About this exercise.
Translate this sentence from the cancer screening report below into Spanish: "Women aged 25 years and above were screened for breast and cervical cancer in a bid to decrease preventable deaths through early detection."

Over 400 women attended cancer screening events organized by Population Services(PS) Kenya in partnership with Stanbic Bank at Kasabuni Baptist Church in Baba Dogo, Nairobi, and Kosao Hall in Kisumu.

This was the first of a series of events planned to take place in various areas of the country to mark Breast Cancer Awareness month.


Women aged 25 years and above were screened for breast and cervical cancer in a bid to decrease preventable deaths through early detection.


“We are grateful for our partnership with Stanbic Bank who have funded the screening events that have started taking place take in various parts of the country. Our primary goal is to increase the detection of breast and cervical cancers in their early stages and hence improve prognosis and reduce the number of preventable deaths,” said Joyce Wanderi, Chief Executive Officer, PS Kenya.


PS Kenya worked with the Tunza  Health Network providers (a PS Kenya social franchise) to provide breast cancer screening for women while at the same time empowering them to self-screen themselves regularly. The screening was integrated with cervical cancer screening which used the “Screen and Treats model”. PS Kenya has previously used this method in partnership with Bill and Melinda Gates Foundation from 2012-2016.


Here, a Visual Inspection with Acetic acid (VIA) was used to detect early changes that are visible when using a speculum to inspect the cervix with the naked eye after applying dilute (3-5%) acetic acid to it. The positive cases are then treated with a Cryotherapy Machine immediately, hence the “Screen and Treat” terminology.


“This is a cheaper method for detecting early cell changes and has made screening affordable for all women above the age of 25 at an average cost of Shs. 500. We will mobilize the communities around the centers where the events will take place using community health workers to raise awareness about the importance of early screening and its affordability. We will ask those who turn up for screening to tell their relatives and friends,” said Ms. Wanderi.


Besides early detection, diagnosed patients will be referred to leading hospitals for better treatment. This coming Saturday the screening events will be held in Thika, Nairobi, and Mombasa.


“We are happy to be a part of this project as a funding partner because the cancer burden continues to affect all of us, exerting significant strain on populations and health systems at all income levels. In 2018, there were an estimated 18.1 million new cases and 9.6 million deaths globally. In Kenya, cancer is the 3rd leading cause of death after infectious and cardiovascular diseases.


Early screening and detection can save more lives and that is the aim of this partnership,” said Pauline Mbaya, Head  Stanbic Bank Foundation.


Overall, breast cancer registers 5,985 new cases in Kenya, accounting for 12.5% of all new cancer cases, and 20.9% in women alone (GLOBOCAN, 2018).


In the same period, it accounted for 9.2% of all cancer deaths, making it the third leading cause of all cancer deaths in the country. Available data shows that majority of breast cancer patients present in late-stage, contributing to higher mortality and low overall survival.


In Kenya, cervical cancer contributes to 5,250 (12.9%) of the new cancer cases annually and 3,286 (11.84%) of all cancer deaths annually. It is a leading cause of cancer relat­ed deaths in Kenya and the 2nd most common cancer among females. (GLOBOCAN, 2018). According to WHO 2018, 33 per 100,000 women in Kenya have cervical cancer, and 22 per 100,000 dies from the disease.

Provided material.
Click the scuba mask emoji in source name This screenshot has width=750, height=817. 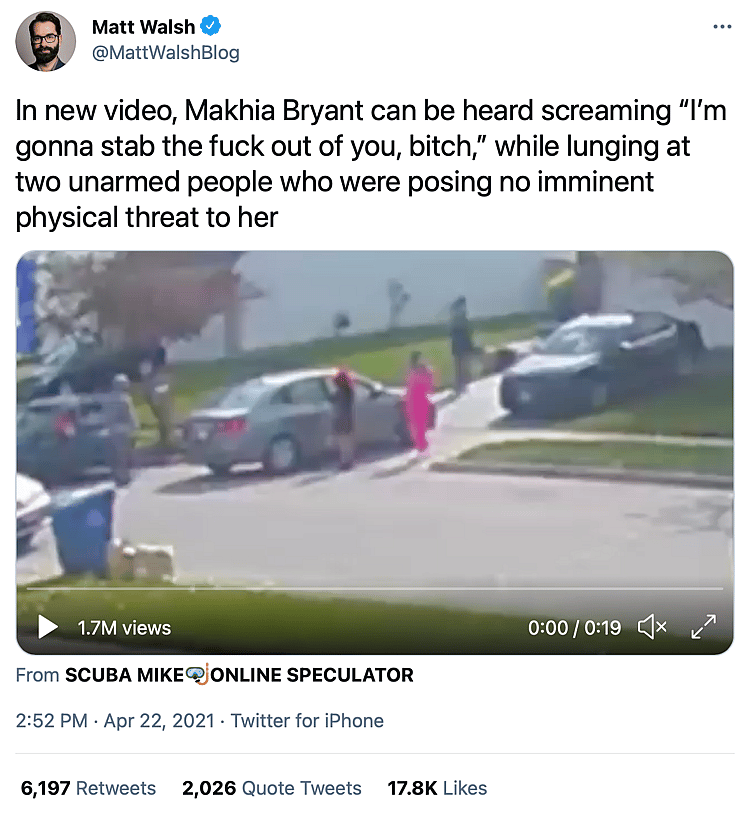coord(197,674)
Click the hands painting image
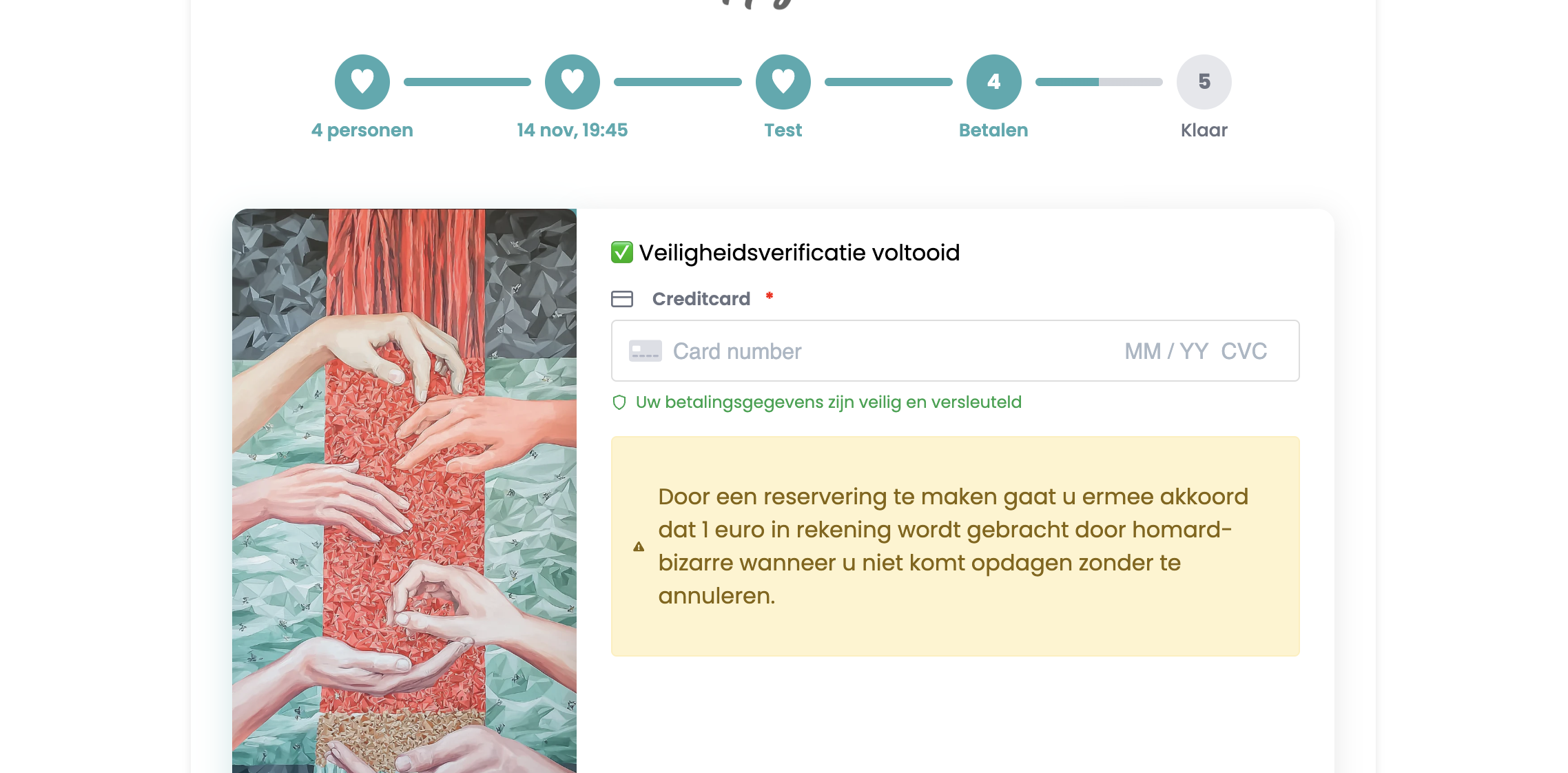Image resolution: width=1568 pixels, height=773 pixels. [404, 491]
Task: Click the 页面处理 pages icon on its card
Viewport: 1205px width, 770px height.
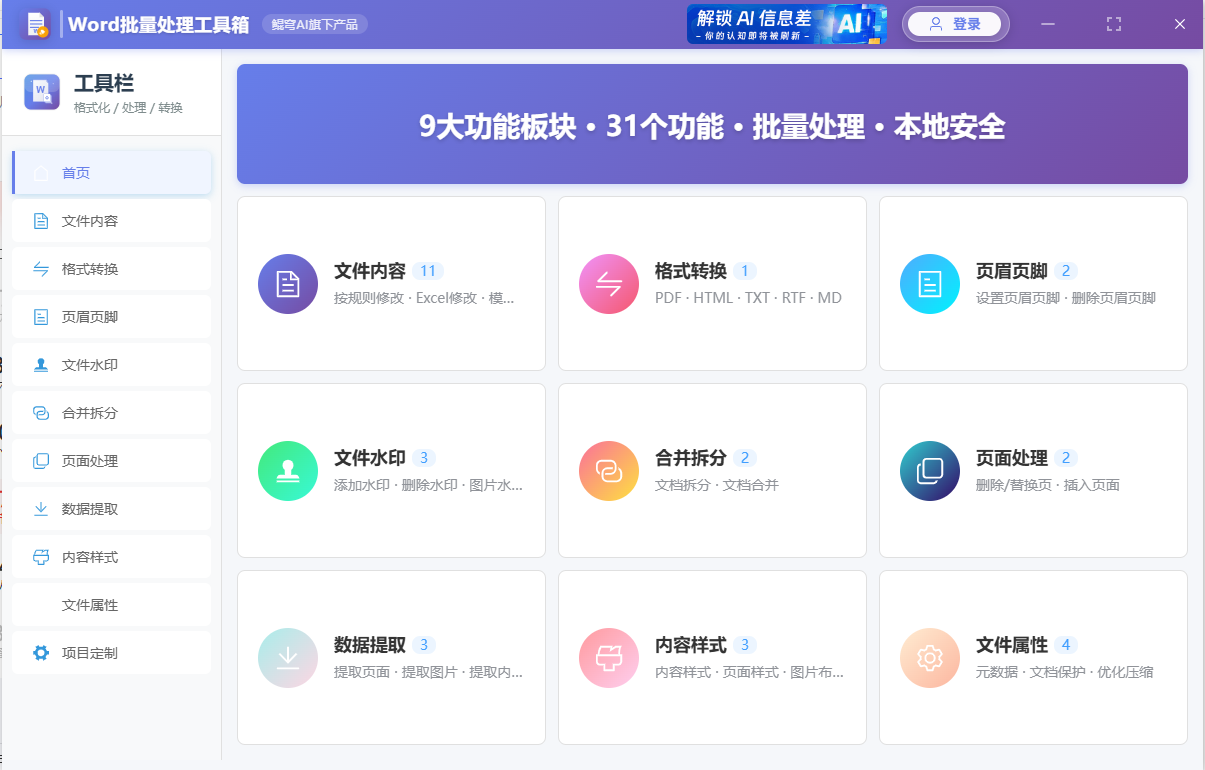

---

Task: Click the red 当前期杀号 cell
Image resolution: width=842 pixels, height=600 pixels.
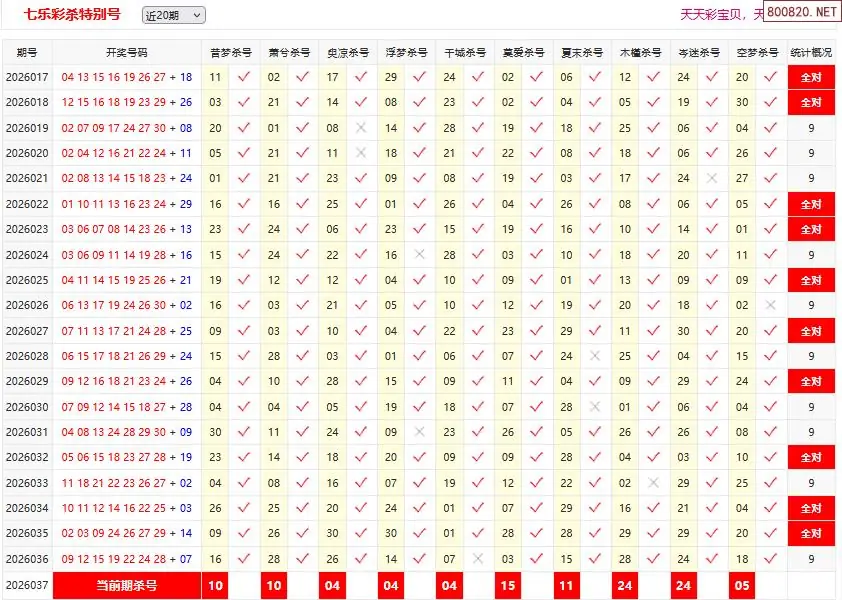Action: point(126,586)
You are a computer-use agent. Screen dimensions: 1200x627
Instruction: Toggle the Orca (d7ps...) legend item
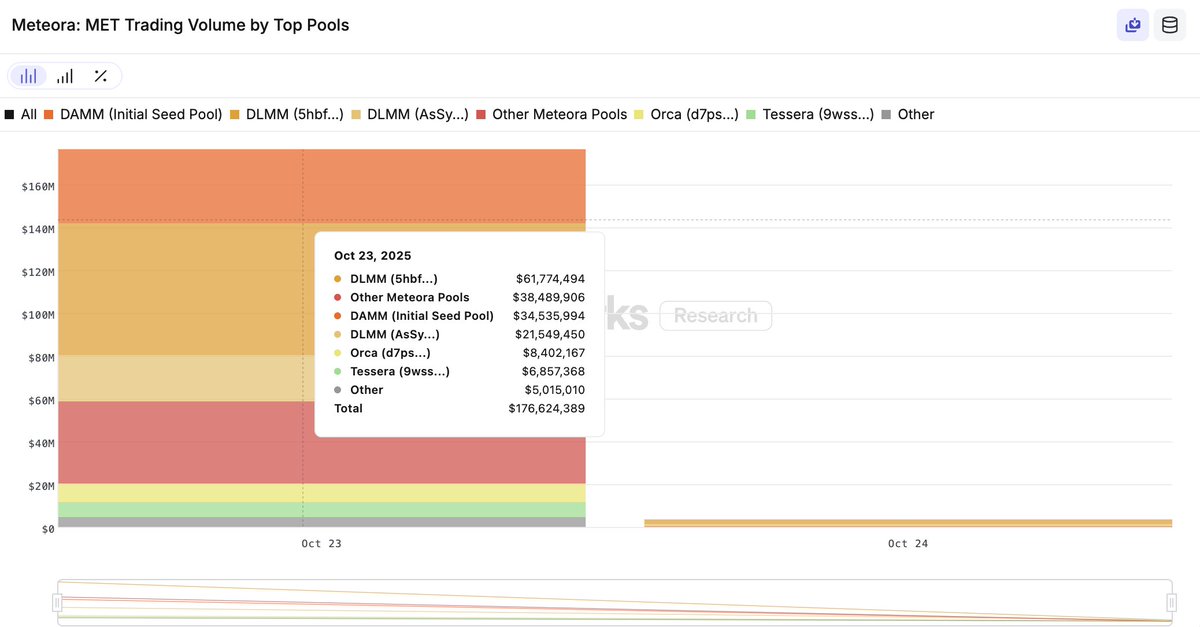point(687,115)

...

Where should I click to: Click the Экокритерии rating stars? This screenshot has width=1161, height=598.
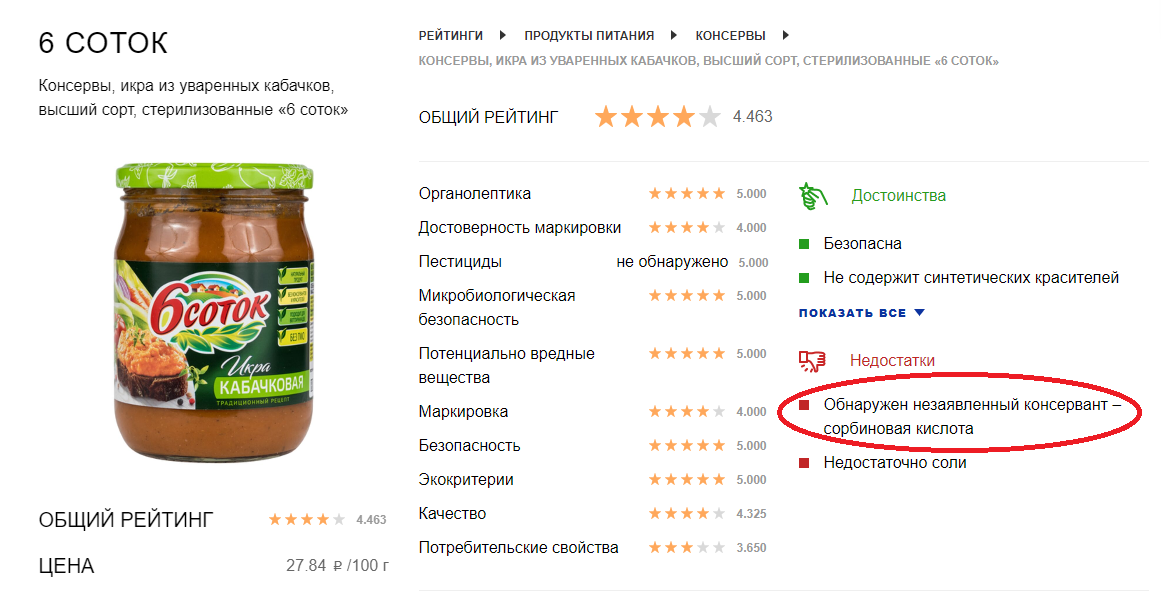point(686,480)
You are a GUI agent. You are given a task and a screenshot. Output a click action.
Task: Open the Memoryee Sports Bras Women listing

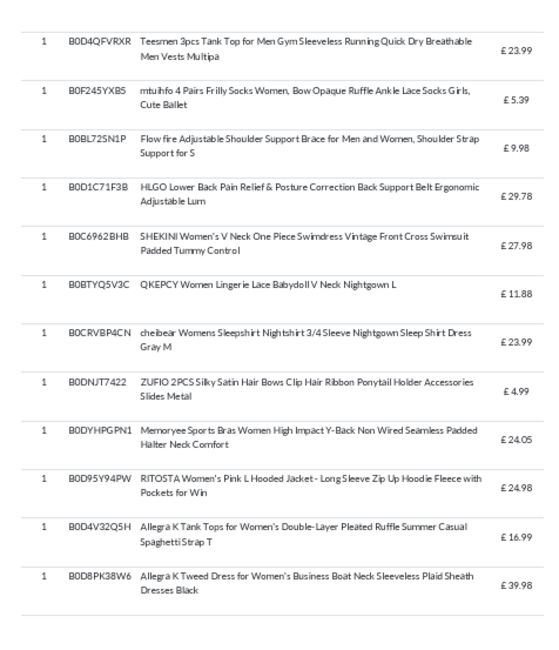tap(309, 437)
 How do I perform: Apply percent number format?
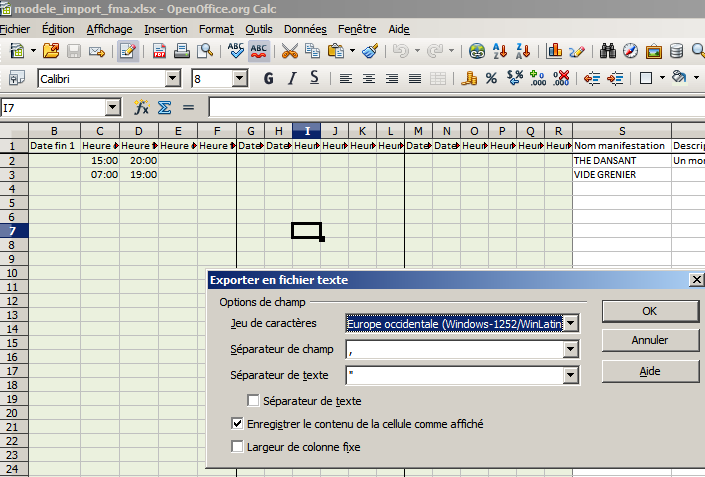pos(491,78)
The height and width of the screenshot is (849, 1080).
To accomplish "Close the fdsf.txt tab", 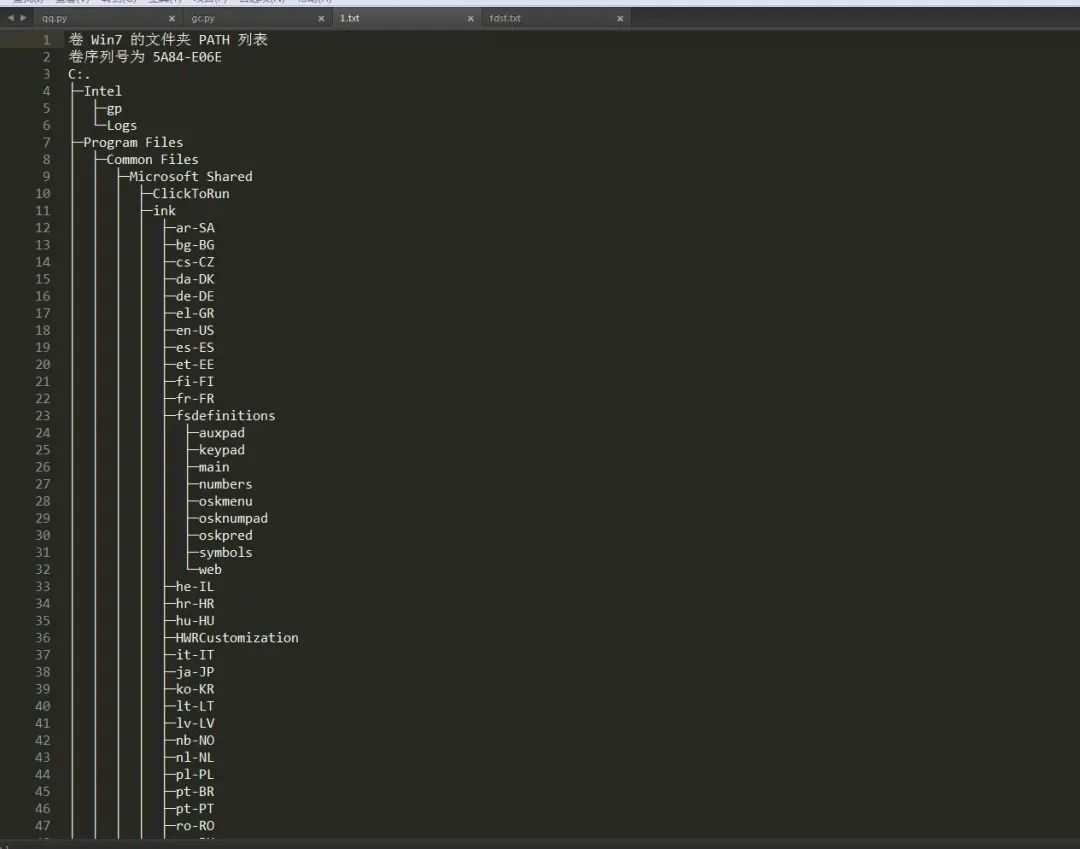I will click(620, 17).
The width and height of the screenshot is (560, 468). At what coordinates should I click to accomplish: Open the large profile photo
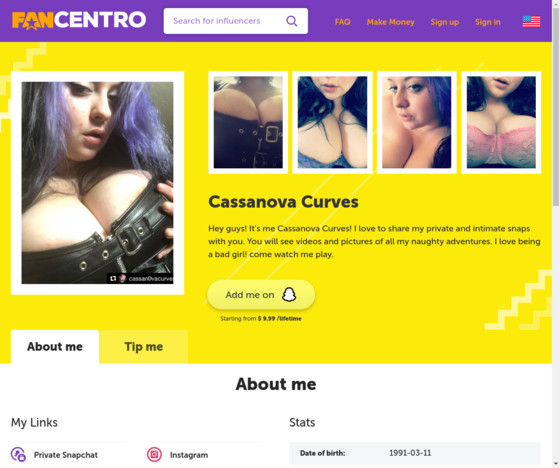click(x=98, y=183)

Result for this task.
Las mujeres de 25 años o más fueron examinadas para detectar el cáncer de mama y de cuello uterino con el fin de reducir las muertes prevenibles mediante la detección temprana.